### Work to be completed
In the listing, substitute "redo" for "undo" throughout everything from the line containing "The height and width of the screenshot is (637, 523)." down to the line containing "(x=382, y=109)", and return only those lines, otherwise unchanged.

---------- Excerpted records

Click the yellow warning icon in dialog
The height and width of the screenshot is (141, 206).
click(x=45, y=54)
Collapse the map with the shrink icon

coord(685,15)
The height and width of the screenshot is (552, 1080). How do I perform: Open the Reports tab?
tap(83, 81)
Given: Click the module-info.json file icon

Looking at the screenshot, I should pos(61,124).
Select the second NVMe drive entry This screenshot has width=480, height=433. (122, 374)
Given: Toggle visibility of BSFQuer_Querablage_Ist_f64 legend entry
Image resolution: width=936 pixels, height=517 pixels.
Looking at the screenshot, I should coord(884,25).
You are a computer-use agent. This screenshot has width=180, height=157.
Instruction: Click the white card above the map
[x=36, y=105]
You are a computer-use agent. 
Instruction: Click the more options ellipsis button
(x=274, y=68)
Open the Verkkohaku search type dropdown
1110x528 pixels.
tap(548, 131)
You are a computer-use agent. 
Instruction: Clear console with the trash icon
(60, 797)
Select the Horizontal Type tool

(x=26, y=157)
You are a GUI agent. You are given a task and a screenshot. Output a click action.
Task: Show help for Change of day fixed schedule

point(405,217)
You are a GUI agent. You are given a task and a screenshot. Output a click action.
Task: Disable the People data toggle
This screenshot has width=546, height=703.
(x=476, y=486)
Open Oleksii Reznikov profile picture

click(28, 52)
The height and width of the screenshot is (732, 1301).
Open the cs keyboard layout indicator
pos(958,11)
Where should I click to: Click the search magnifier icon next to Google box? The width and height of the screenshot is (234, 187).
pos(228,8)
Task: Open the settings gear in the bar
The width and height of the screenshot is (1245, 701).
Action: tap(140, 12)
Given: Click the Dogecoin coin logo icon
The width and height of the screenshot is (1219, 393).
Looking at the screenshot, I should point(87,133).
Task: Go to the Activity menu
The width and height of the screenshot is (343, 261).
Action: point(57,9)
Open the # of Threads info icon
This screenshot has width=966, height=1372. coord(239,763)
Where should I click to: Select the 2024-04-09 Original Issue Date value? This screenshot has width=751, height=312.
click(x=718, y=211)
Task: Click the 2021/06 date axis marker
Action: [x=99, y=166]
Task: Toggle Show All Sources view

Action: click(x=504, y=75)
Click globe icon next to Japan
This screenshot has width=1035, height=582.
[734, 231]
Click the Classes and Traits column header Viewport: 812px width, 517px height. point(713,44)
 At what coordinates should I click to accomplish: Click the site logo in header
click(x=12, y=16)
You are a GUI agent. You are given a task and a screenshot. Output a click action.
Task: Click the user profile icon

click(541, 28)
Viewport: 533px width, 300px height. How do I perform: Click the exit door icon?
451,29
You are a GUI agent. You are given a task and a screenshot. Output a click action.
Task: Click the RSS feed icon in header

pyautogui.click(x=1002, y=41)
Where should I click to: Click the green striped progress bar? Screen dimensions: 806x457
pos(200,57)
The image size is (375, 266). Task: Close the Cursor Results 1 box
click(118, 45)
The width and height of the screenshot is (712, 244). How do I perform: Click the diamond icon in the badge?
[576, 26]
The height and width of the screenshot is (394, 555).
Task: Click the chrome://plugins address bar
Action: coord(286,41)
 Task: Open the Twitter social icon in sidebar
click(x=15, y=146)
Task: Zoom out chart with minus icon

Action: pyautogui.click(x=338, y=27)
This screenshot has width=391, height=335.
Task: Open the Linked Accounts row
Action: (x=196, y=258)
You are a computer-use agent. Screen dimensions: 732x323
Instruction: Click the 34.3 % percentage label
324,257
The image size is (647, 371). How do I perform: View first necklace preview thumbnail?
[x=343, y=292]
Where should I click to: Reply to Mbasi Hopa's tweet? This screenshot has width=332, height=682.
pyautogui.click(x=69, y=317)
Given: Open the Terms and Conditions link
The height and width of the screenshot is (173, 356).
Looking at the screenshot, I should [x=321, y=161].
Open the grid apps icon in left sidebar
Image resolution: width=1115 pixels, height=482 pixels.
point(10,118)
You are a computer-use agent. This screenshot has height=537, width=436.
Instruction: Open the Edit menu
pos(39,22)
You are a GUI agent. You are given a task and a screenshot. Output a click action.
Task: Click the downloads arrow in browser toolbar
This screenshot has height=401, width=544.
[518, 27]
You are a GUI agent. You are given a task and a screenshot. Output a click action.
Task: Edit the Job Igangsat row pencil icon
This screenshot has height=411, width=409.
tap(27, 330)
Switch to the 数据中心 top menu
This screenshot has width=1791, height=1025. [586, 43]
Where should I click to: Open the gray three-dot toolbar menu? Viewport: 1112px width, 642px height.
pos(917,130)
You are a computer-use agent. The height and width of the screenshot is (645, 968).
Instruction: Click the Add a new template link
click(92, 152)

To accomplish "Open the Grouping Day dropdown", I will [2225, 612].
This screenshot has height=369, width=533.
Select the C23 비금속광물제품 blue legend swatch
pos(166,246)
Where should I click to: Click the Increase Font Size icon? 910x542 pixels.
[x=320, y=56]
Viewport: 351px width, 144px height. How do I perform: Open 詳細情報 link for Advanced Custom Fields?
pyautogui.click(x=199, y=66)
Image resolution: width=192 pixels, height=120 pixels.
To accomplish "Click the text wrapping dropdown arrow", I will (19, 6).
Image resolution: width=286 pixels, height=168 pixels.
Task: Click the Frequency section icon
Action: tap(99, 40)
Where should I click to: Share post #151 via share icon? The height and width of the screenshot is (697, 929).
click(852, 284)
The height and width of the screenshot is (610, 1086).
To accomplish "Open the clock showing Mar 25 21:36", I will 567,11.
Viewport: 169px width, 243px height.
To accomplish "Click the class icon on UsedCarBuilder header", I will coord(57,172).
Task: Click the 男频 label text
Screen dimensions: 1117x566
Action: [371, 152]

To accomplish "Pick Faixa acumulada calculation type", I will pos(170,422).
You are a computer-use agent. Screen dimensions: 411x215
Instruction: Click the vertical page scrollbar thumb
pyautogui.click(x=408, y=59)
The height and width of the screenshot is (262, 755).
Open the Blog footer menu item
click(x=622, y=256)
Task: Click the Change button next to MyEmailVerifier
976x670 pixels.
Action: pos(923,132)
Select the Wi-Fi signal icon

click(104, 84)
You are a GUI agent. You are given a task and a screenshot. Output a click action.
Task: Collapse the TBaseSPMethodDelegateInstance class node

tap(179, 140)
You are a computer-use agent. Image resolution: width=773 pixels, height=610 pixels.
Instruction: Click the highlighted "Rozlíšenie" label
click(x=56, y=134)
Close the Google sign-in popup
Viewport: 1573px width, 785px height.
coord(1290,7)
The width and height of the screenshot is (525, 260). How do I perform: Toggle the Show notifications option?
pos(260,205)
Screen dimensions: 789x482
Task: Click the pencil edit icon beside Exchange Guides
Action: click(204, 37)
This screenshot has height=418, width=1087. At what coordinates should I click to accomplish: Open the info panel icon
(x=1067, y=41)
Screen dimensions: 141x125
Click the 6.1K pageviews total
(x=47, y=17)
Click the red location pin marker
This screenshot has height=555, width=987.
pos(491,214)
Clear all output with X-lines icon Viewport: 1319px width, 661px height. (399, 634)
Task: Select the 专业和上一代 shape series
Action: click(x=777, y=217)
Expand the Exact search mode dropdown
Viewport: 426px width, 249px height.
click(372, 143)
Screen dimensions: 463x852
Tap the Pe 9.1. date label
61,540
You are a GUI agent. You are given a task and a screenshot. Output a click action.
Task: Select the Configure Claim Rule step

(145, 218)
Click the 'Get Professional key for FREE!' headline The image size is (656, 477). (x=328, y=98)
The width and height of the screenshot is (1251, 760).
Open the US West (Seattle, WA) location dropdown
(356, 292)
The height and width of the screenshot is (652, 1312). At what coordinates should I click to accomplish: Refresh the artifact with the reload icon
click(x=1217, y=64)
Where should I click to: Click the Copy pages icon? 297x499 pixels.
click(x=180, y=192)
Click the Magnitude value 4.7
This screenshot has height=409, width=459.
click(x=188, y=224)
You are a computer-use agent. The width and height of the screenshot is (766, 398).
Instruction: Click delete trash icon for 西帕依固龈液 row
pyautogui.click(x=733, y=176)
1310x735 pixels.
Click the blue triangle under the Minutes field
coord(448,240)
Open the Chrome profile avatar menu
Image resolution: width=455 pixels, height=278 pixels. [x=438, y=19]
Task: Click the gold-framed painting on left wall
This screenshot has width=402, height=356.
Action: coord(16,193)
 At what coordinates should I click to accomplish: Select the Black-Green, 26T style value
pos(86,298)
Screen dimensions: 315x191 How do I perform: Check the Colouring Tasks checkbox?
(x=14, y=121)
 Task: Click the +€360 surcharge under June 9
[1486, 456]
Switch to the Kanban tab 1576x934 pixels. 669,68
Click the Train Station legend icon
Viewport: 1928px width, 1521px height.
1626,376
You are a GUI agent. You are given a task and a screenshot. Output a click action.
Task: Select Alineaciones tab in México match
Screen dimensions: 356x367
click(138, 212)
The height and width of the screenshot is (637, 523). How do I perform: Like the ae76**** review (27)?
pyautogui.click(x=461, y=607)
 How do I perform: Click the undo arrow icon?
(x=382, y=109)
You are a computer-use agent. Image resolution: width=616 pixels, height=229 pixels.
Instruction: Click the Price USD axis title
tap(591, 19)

--------------------

### Solution
The height and width of the screenshot is (637, 523). How do I perform: Like the ae76**** review (27)?
pyautogui.click(x=461, y=607)
 How do I perform: Click the redo arrow icon?
(x=382, y=109)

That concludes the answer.